**Отрывок**:
+===+

Интервью с АиФ

Владислав Старков: нам начхать на политиков

       В этом году еженедельнику "Аргументы и факты" исполняется 20 лет. За все эти годы газета ни разу не поменяла главного редактора — им остается до сих пор Владислав Старков.
       Как удалось газете сохранить свое лицо и сохраниться самой? Какие проблемы стоят сегодня перед редактором-долгожителем? Об этом с ВЛАДИСЛАВОМ СТАРКОВЫМ беседует обозреватель "Коммерсанта" МИХАИЛ Ъ-НОВИКОВ.
       
       — Среди всех главных редакторов московских газет вы — долгожитель. В большинстве редакций поменялись за эти годы не только редакторы, но и форматы, и идеологии, и хозяева.
       — У нас тоже многое изменилось. У меня в столе хранятся номера нашей газеты двадцатилетней давности. Сейчас посмотреть на нашу газету — это небо и земля. Я помню, еще в 1995 году — к десятилетию перестройки — мы хотели с нашим политобозревателем Углановым опубликовать какой-то "смелый" материал 1985 года. Когда мы это начали читать — просто в ужас пришли от того, что нам тогда казалось смелым: это была, в общем, обычная жвачка.
       — Часто издания, которые существуют уже долгое время, как-то выдыхаются, теряют тираж...
       — Мы, конечно, тоже тираж потеряли. Потому что нет Советского Союза. Раньше ведь и Литва, и Латвия, и Грузия, и Закавказье, и Узбекистан, и Средняя Азия — все нас читали. А теперь они живут своими проблемами, зачем им какая-то газета из Москвы? Мы потеряли почти половину читателей.
       — В вашем еженедельнике есть отклики практически на все события из всех сфер. У "АиФ" есть идеология?
       — У нас прежде всего есть две стратегические идеи — это здравый смысл, он должен быть во всем, и еще нам хотелось бы представить читателю своеобразную школу выживания. Может быть, мы изменим когда-нибудь эту стратегию, если людям будет жить лучше. Наш подтекст — это дать читателю какую-то пищу для самосохранения. Понимаете?
       Здравый смысл связан и с тем, чтобы соблюдалась определенная этика. Поэтому мы не занимаемся так называемым сливом информации. Его очень много к нам приходит: естественно, самое тиражное издание, все стремятся этот слив опубликовать у нас. Мы находимся как бы над сливом, какой бы он ни был жареный, остроскандальный, сенсационный.

+===+

**Предоставленный материал**:
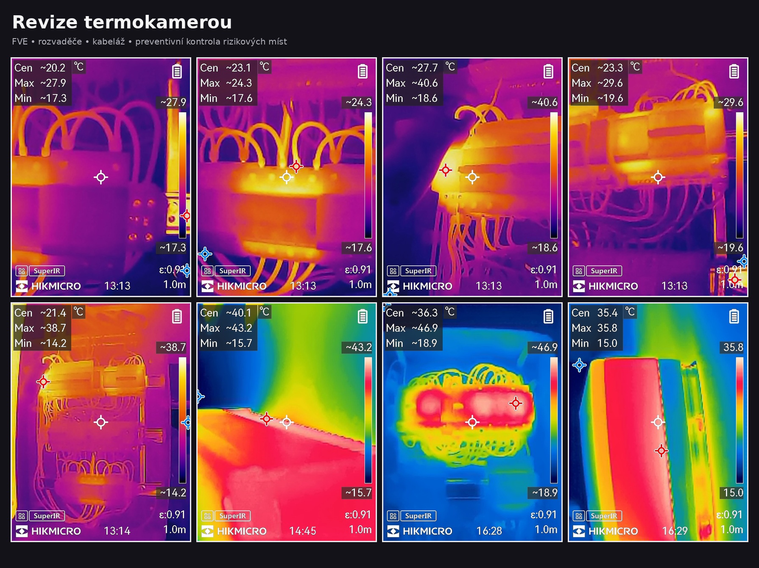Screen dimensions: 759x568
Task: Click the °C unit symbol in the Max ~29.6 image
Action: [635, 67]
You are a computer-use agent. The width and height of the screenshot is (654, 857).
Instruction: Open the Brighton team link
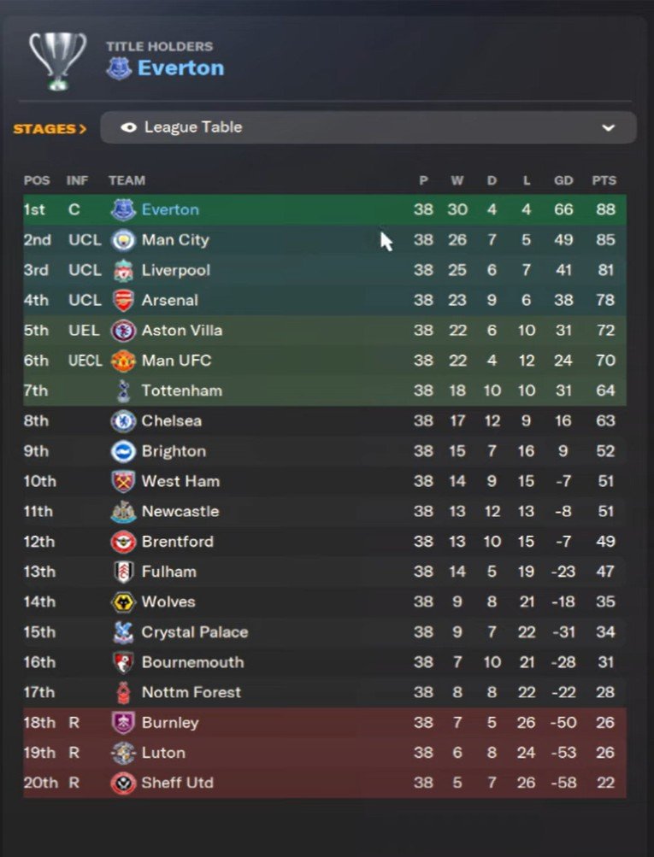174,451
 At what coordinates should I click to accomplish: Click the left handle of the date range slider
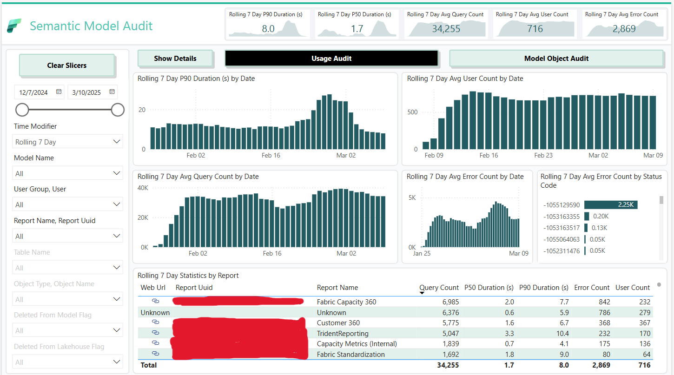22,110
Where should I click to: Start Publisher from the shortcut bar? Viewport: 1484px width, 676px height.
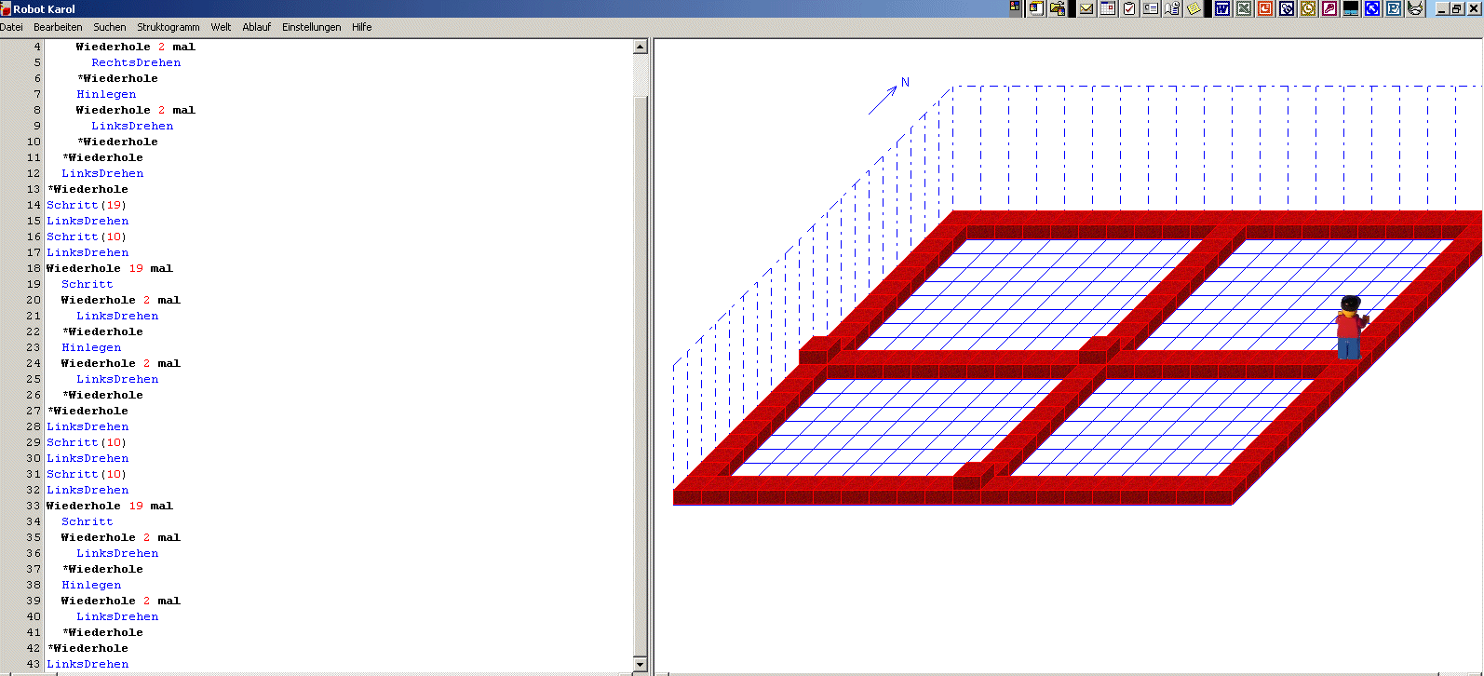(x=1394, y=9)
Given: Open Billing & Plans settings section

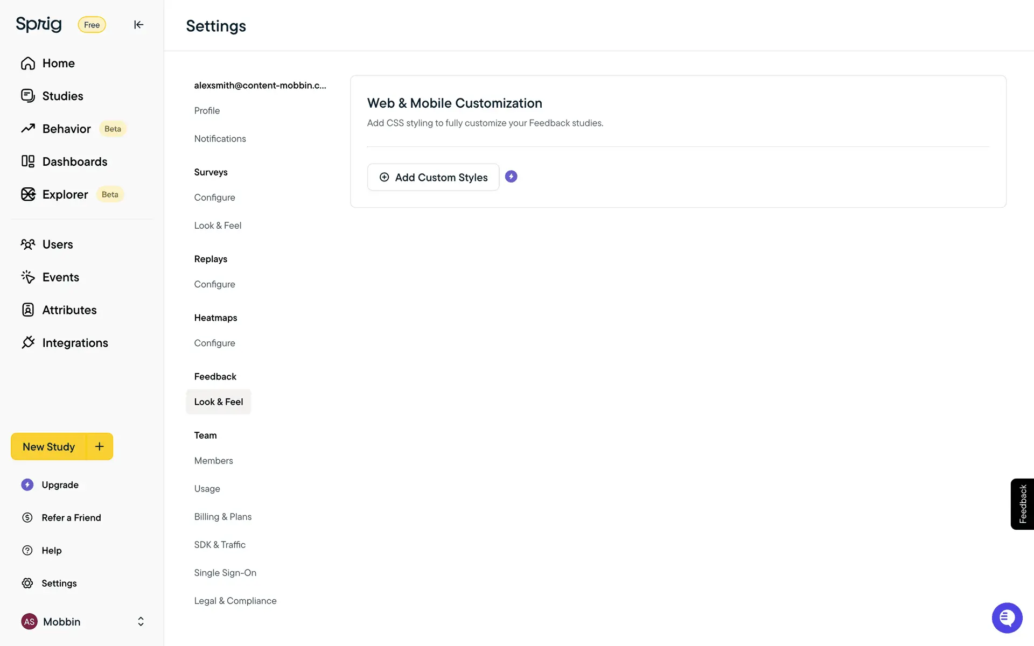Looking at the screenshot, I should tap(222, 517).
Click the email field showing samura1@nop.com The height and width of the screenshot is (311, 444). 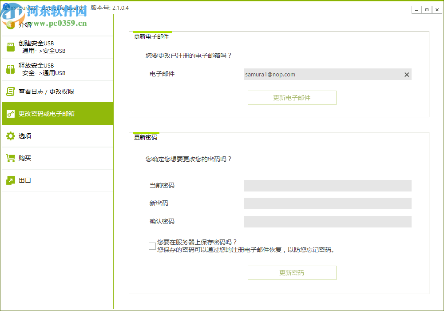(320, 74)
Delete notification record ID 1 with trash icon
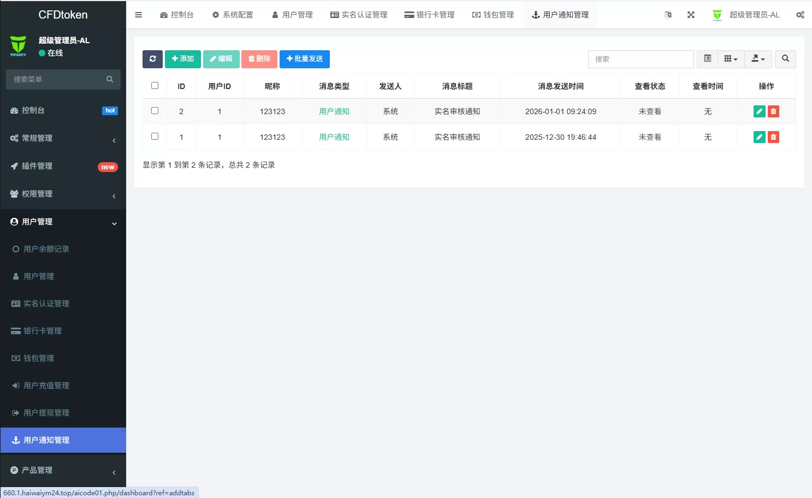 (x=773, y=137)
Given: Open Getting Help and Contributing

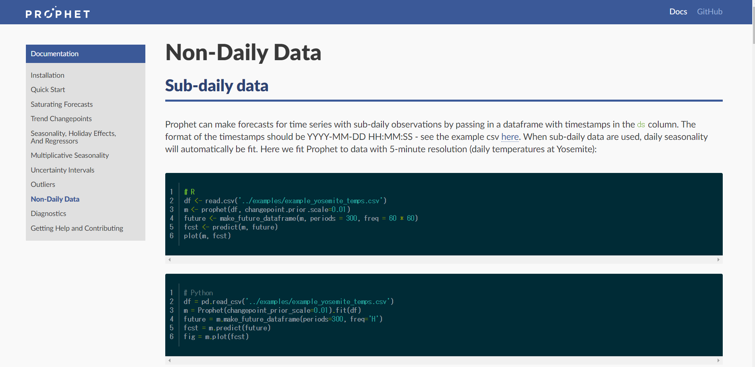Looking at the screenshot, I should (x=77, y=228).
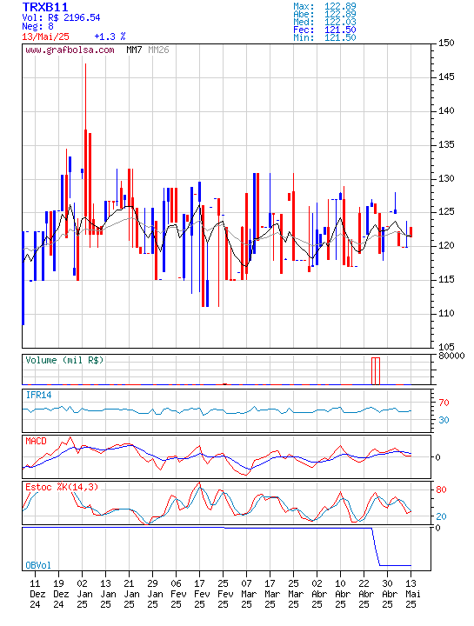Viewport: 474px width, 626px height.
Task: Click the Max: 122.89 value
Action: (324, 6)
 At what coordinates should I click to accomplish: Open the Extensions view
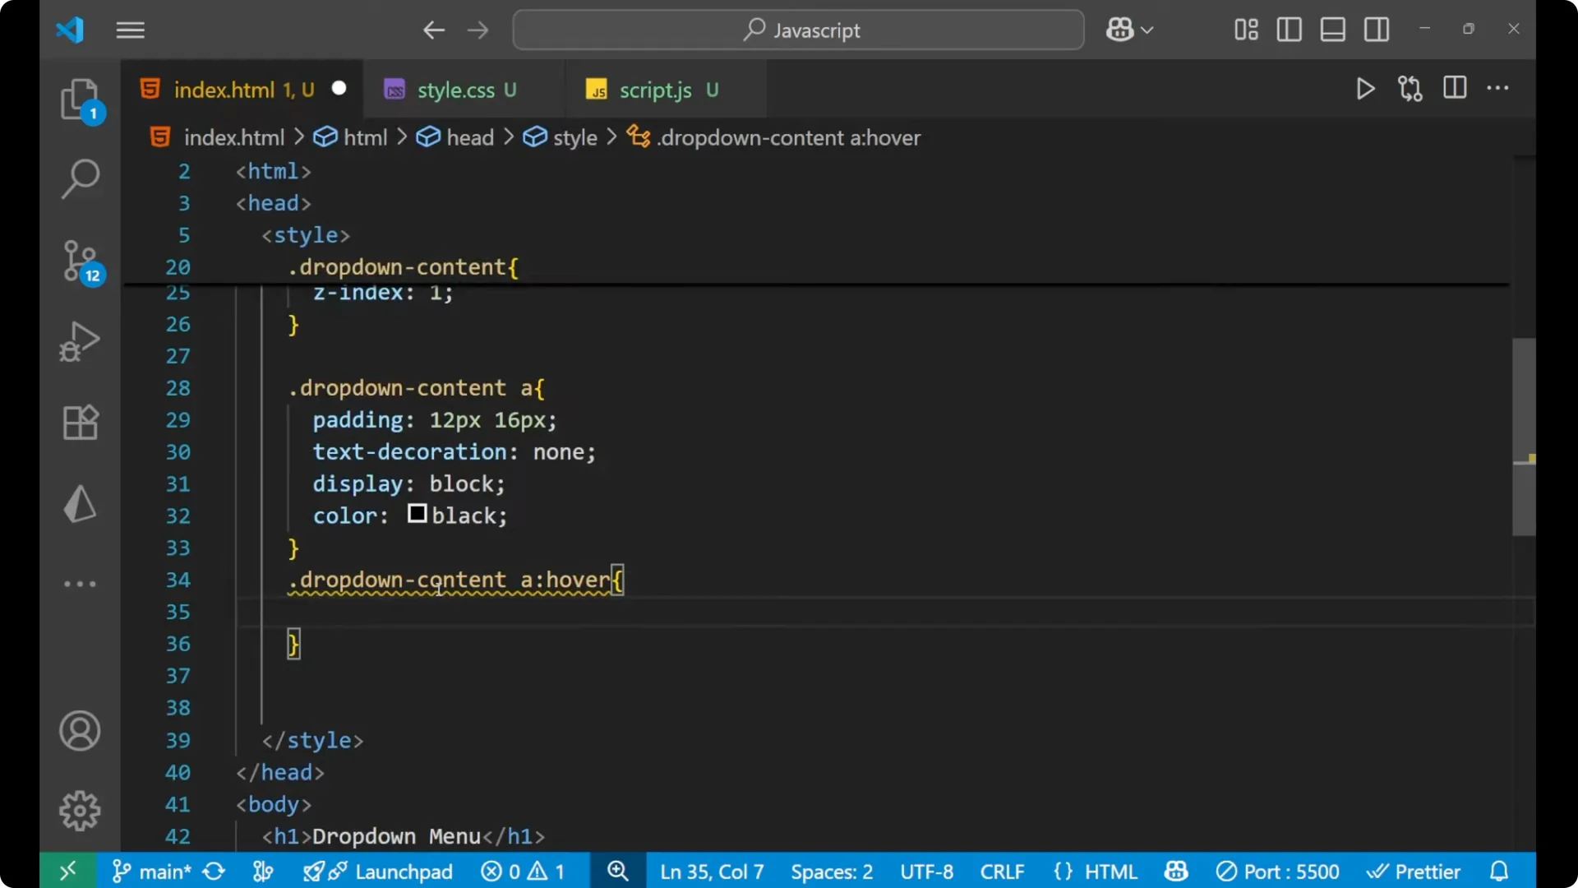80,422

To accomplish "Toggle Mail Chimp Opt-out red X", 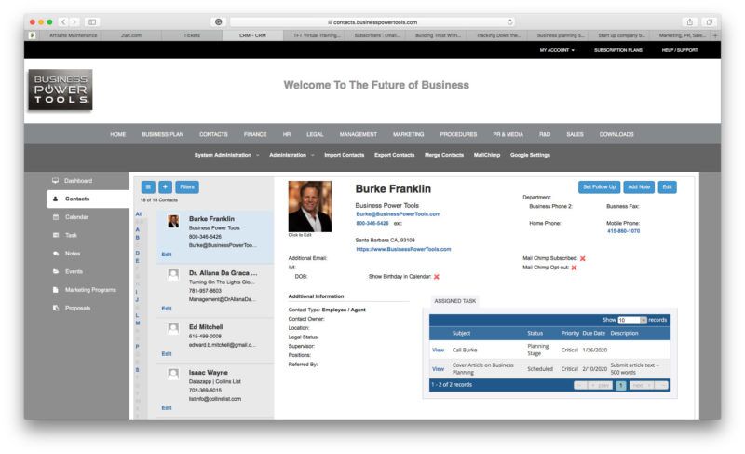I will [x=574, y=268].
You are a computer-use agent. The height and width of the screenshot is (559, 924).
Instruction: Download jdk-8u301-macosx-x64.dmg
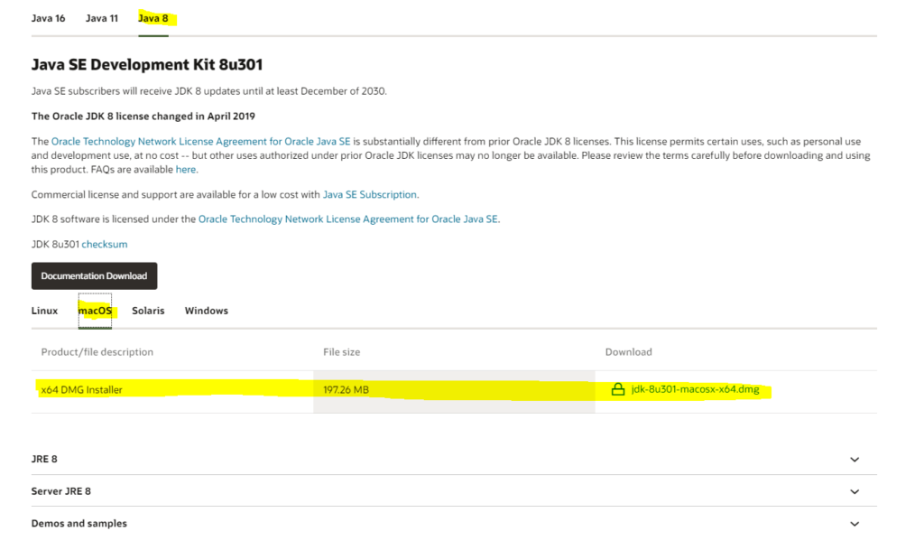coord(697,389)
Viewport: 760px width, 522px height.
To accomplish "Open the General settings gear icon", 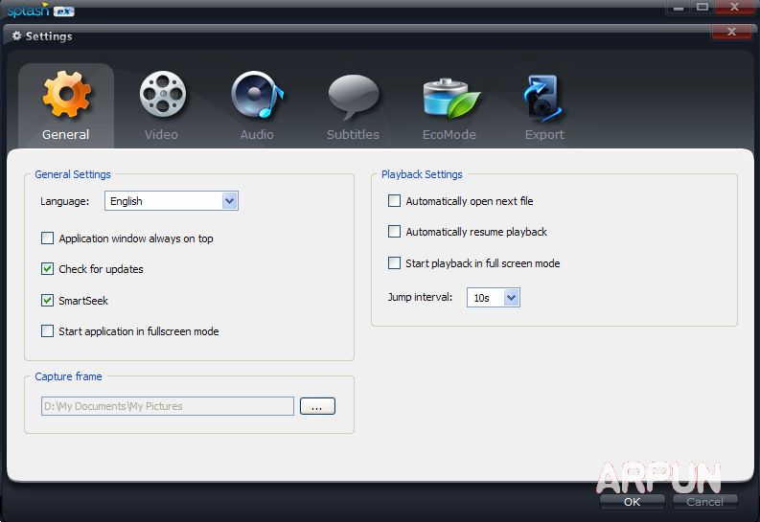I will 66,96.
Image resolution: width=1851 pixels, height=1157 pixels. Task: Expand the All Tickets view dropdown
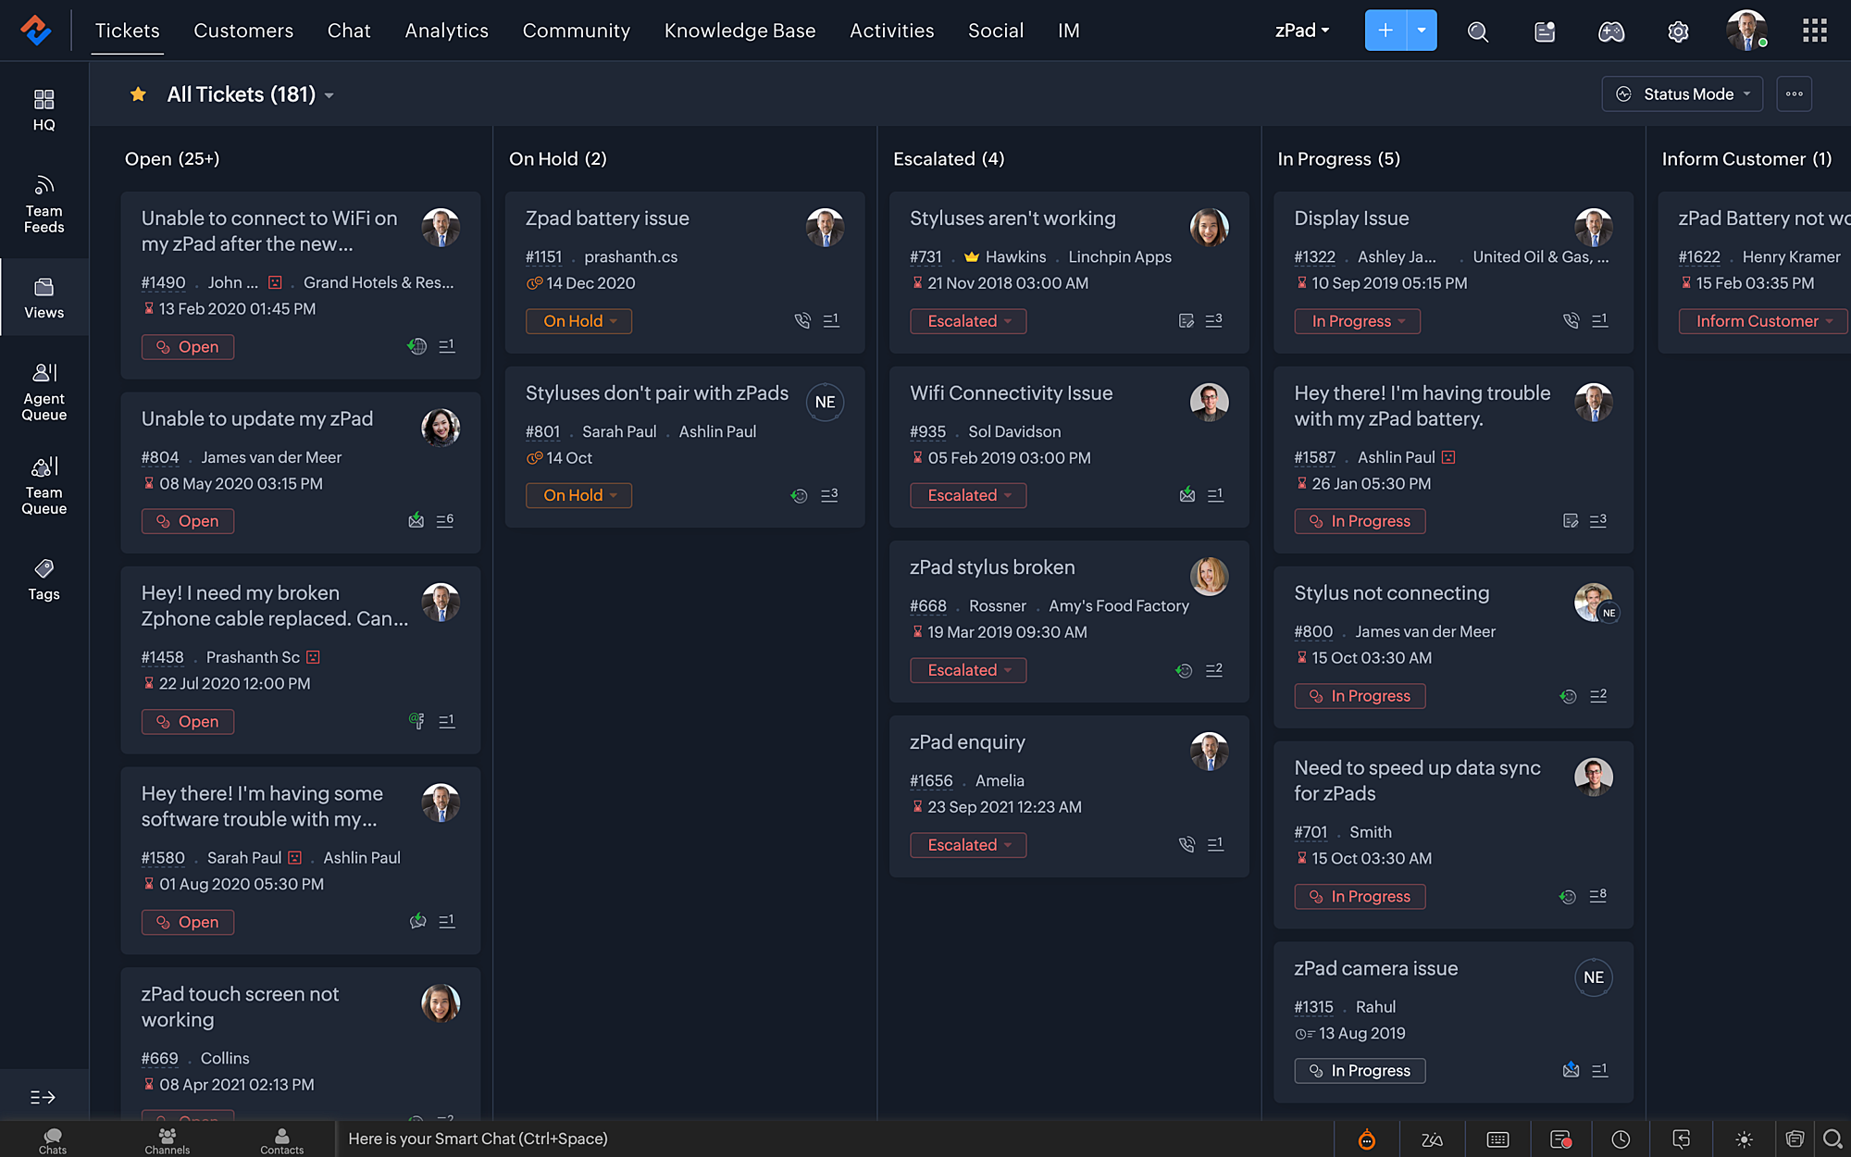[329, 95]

+===+

**Поставленная задача A**: Какие две стратегические идеи газеты называет Владислав Старков в интервью о двадцатилетии «Аргументов и фактов»?
**Поставленная задача B**: Выпишите без изменений часть интервью с Владиславом Старковым, которая начинается словами «В этом году» и заканчивается словами «идеологии, и хозяева.».
**Поставленная задача C**: Продолжите интервью с главным редактором «Аргументов и фактов», начав сразу после его последней приведенной фразы.

**Окончательный ответ A**: Здравый смысл во всем и желание представить читателю своеобразную школу выживания.

**Окончательный ответ B**:
В этом году еженедельнику "Аргументы и факты" исполняется 20 лет. За все эти годы газета ни разу не поменяла главного редактора — им остается до сих пор Владислав Старков.
       Как удалось газете сохранить свое лицо и сохраниться самой? Какие проблемы стоят сегодня перед редактором-долгожителем? Об этом с ВЛАДИСЛАВОМ СТАРКОВЫМ беседует обозреватель "Коммерсанта" МИХАИЛ Ъ-НОВИКОВ.
       
       — Среди всех главных редакторов московских газет вы — долгожитель. В большинстве редакций поменялись за эти годы не только редакторы, но и форматы, и идеологии, и хозяева.

**Окончательный ответ C**:
       — В газетах заметен сейчас, мне кажется, кризис интерпретации. Каждое издание, каждая программа, каждый журналист оказывается не проводником фактов, а интерпретатором. И это на фоне того, что почти за всеми газетами, телеканалами стоят финансово-промышленные группировки.
       — За нами стоит здравый смысл: мы готовы сотрудничать с любым банком, с любой корпорацией, потому что мы понимаем, что без существования каких-то центров власти государство не может жить. Но за нами ни в коем случае не стоят конкретные люди, конкретный банк. За нами стоит читатель — прежде всего — и, безусловно, рекламодатель. Это два источника дохода для нас. И мы можем жить, в общем-то, неплохо, не беря кредитов. Я не могу ручаться за будущее, это было бы слишком опрометчиво с моей стороны.
       Мы попытались, помню, на каком-то рубеже заняться бизнесом — продавать бельгийскую ветчину и прочее. Было у нас несколько типов такого бизнеса, которые принесли прибыль, нам удалось сгладить волну повышения цен в 1992-м, а потом у нас все это засохло. Мы поняли, что всегда надо заниматься теми вещами, в которых ты понимаешь...
       — Давайте поговорим о ваших личных пристрастиях и вкусах. Где вы учились?
       — Я вообще инженер по первоначальному образованию. Десять лет работал на компьютерах, потом закончил филфак, отделение журналистики в Ростове, это меня уберегло от всяких номенклатур, членств в партии и т. д. Но когда я журналистом уже стал, конечно, членство в партии было необходимо. Но так всю жизнь я слушал "Голос Америки" и читал Солженицына. В этом смысле я, конечно, в какой-то степени шестидесятник, хотя мне тогда мало было лет. Мне недавно притащили фотографию, связанную с каким-то выступлением Высоцкого, на трибуне там Говорухин, Вознесенский и прочие. И там я случайно оказался в толпе. То есть я был всегда в толпе, не ходил в демонстрантах, в первых рядах...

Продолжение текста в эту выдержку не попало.